Stored items:

○ ○ ○ ○

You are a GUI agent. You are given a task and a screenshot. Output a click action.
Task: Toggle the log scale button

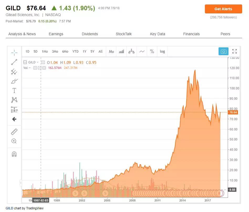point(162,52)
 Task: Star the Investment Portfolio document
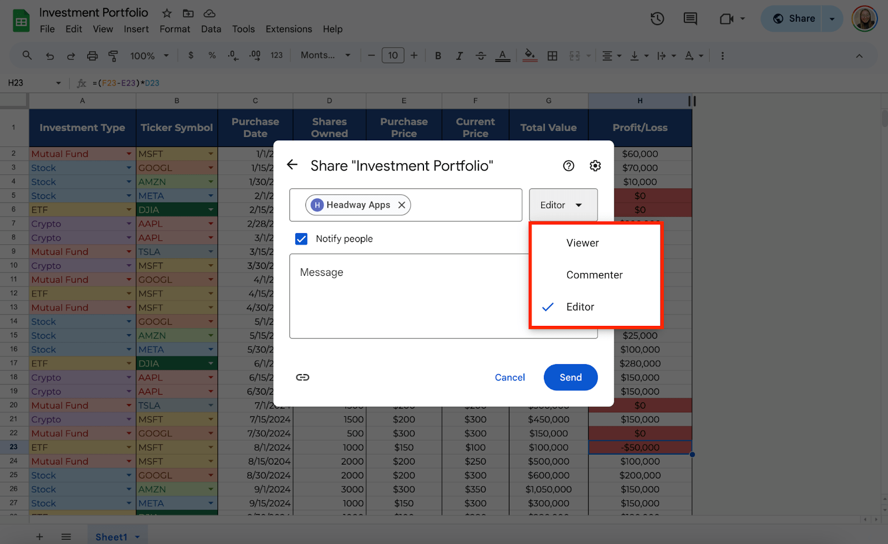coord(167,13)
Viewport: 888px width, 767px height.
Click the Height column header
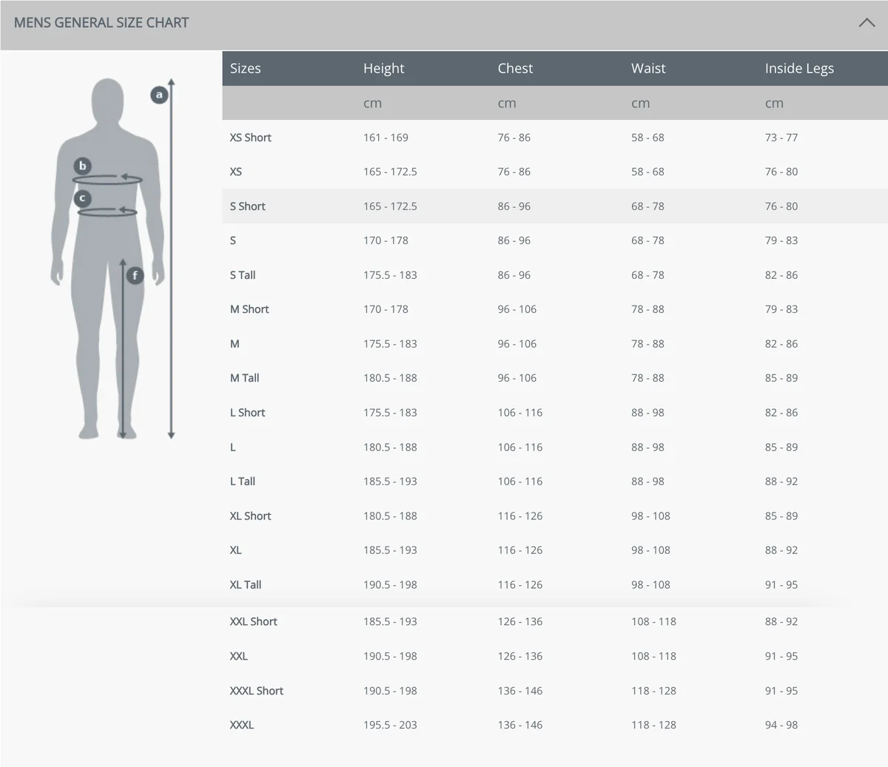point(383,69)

○ ○ ○ ○

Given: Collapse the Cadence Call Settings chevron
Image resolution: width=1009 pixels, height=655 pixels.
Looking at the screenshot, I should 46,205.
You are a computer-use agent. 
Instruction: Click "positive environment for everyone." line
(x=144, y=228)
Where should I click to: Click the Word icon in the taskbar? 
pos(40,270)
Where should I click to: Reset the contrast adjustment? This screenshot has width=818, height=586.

○ ○ ○ ○

* [WHAT THIS TASK INVOLVES]: Find every line above that includes the word "agent", then state how many there are and nothing more.

* [EXPECTED ANSWER]: 2